TASK INSTRUCTIONS:
Quote the data from the line with "The image size is (1920, 974)." to the line with "pos(1660,79)", both included, word for word, with the pictures left out.

ITEMS:
________________________
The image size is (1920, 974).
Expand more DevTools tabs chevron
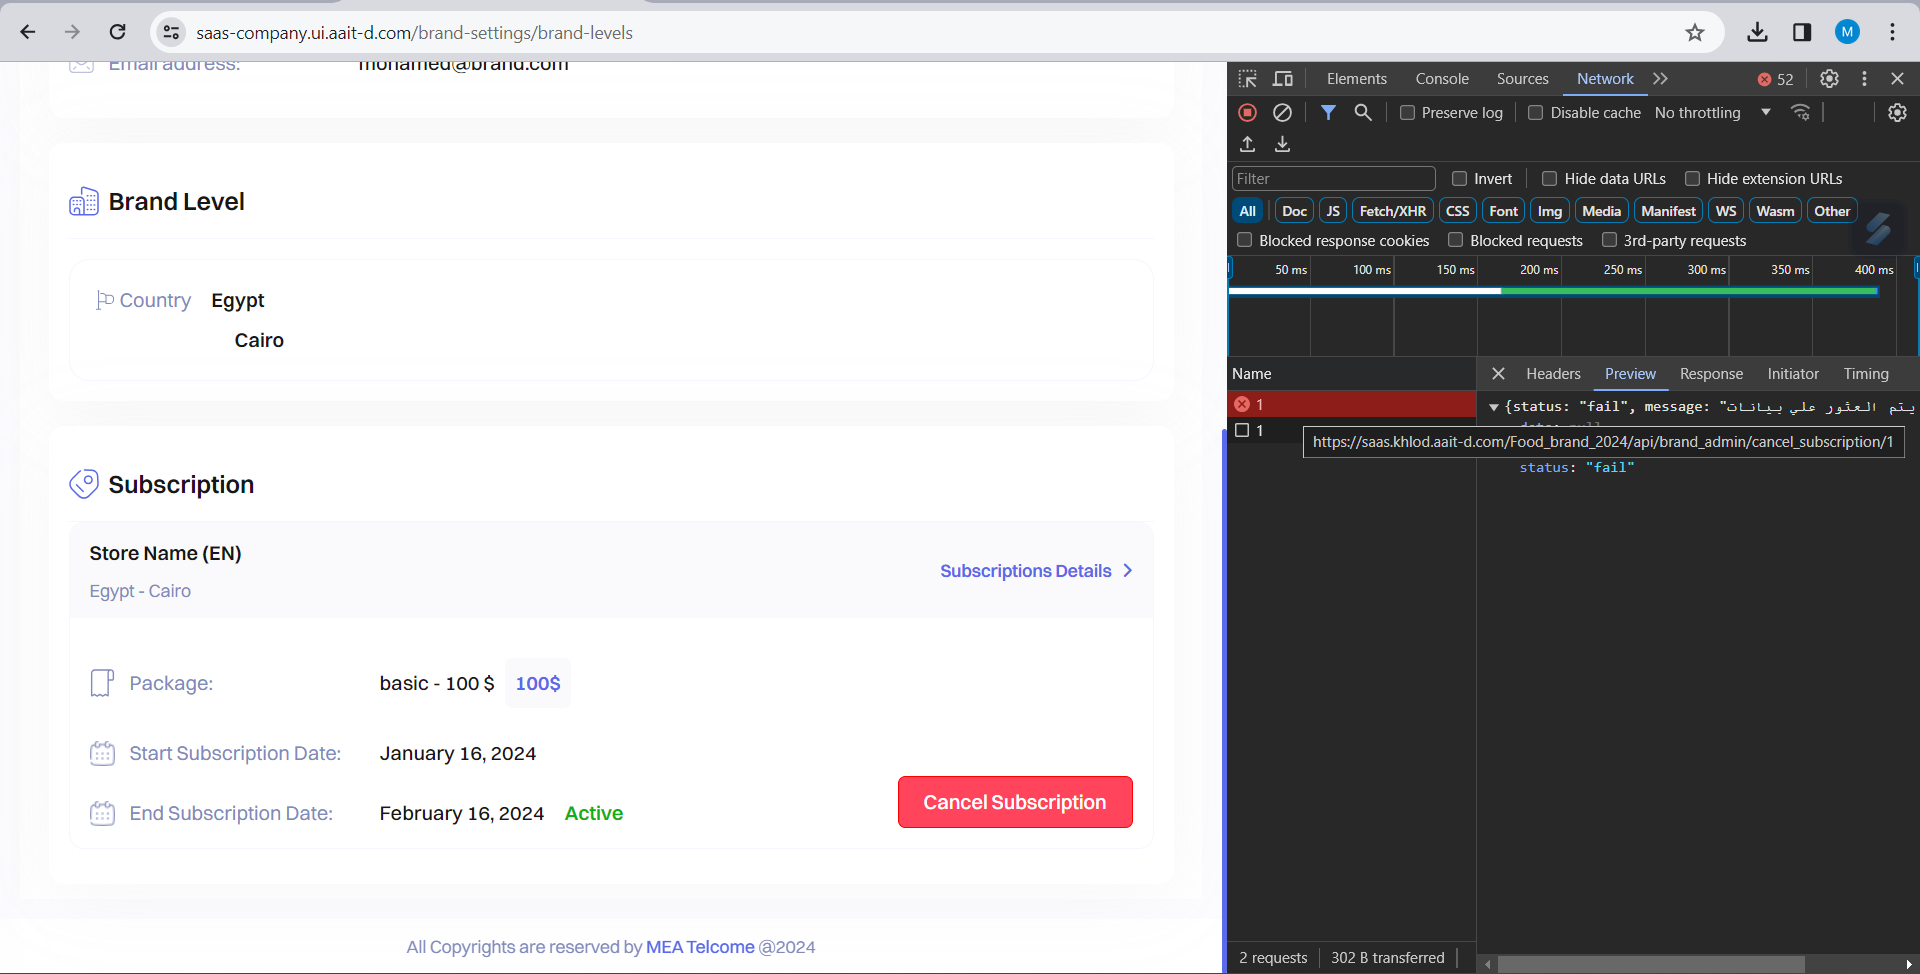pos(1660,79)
________________________
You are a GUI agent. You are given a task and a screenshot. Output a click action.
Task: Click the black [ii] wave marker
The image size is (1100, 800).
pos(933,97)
________________________
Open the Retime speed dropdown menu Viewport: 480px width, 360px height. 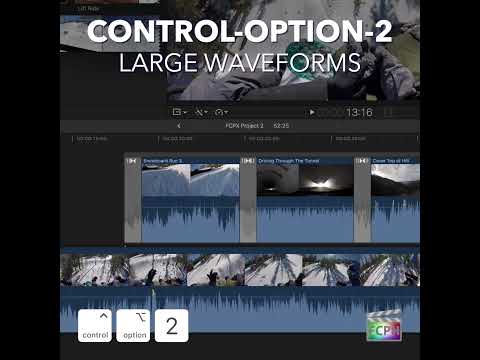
________________________
OUTPUT:
The image size is (1920, 974).
Expand more DevTools tabs chevron
pos(1660,79)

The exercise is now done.